I don't love everything about me, but when I look in the mirror and feel like I look good, I look at myself with a lot of admiration. I can often look past what I don't like about me if I'm feeling good enough about myself.
I compare myself to others a lot. Others who I feel are better than me. But I do it in a way that's like "I want to be like them and I'm not like them right now and that sucks but maybe I will be." I wasn't always like that. I did always look at other people, and I did always compare myself to them, but I never had an inner dialogue of hope. It was always "I want to be like them and I'm not like them and that really sucks." This is almost always based on how they look.

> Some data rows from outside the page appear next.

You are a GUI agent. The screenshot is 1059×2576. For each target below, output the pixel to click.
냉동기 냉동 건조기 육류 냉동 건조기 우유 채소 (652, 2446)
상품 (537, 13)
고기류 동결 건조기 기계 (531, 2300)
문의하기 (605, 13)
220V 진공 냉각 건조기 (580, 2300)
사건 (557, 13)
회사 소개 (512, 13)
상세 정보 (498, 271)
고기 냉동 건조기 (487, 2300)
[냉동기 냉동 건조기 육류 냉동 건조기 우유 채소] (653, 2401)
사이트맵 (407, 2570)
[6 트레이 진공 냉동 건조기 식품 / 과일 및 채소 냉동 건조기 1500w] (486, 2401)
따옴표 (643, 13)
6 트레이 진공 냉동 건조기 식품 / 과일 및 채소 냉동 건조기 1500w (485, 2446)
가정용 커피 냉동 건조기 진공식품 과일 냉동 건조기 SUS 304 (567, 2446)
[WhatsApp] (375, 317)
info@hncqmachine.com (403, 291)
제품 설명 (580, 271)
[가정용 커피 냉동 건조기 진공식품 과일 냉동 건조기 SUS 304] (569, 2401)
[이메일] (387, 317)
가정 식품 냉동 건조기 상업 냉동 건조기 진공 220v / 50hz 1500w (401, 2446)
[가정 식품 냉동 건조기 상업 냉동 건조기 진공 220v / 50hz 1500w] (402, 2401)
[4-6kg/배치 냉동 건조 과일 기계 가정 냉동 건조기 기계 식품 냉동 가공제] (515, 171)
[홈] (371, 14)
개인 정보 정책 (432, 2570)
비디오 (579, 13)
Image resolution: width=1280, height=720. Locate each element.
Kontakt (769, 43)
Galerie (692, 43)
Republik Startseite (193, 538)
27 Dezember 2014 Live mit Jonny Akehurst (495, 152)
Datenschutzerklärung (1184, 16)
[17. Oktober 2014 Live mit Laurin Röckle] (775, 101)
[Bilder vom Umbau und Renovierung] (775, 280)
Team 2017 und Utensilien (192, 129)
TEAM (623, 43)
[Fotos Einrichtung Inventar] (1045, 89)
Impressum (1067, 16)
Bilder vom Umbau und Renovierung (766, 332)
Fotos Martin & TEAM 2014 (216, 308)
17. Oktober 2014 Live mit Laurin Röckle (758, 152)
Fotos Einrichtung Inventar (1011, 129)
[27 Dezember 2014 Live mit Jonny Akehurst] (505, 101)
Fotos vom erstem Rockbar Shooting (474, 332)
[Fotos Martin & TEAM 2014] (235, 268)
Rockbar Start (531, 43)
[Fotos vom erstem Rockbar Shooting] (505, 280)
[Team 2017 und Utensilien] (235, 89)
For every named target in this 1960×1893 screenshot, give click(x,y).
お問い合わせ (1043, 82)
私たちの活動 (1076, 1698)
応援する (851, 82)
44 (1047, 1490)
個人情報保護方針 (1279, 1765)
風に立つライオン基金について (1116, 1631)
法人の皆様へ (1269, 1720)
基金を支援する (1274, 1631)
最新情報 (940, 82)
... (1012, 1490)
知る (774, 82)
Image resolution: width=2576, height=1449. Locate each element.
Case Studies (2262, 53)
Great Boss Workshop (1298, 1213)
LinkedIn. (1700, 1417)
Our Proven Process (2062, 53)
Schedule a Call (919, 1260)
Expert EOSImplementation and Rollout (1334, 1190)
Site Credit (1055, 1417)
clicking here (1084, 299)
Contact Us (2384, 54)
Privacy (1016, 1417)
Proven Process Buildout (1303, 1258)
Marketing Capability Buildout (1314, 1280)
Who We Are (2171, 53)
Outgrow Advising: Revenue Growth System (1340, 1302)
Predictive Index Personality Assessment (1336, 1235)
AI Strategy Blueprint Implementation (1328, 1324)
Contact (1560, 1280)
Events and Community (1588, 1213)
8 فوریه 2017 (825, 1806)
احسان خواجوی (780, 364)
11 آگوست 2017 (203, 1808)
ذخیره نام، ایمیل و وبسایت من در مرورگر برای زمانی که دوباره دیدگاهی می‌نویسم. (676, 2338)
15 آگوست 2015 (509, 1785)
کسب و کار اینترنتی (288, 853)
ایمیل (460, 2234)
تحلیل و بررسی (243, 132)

I have my share of insecurities, physical and non-physical. I don't like my nose. I'm deeply insecure about my voice. And I think I move pretty awkwardly. Regarding my personality, I think pretty highly of myself. I think I'm a great person and other people seem to tell me the same thing. I feel like not that many people have disliked me throughout my life, and I think that says something. Regarding my looks, it varies on how I feel. If everything is in place, then I feel great about myself.
It really just depends on my mood. No matter what, if I'm feeling lousy on any given day, I won't feel very good about myself no matter if I look good or not. But more often than not, how I feel about myself is almost always dictated by how I feel I look. Because I sort of feel like with my life experiences and my personality and my values and my beliefs, I'm a pretty awesome person.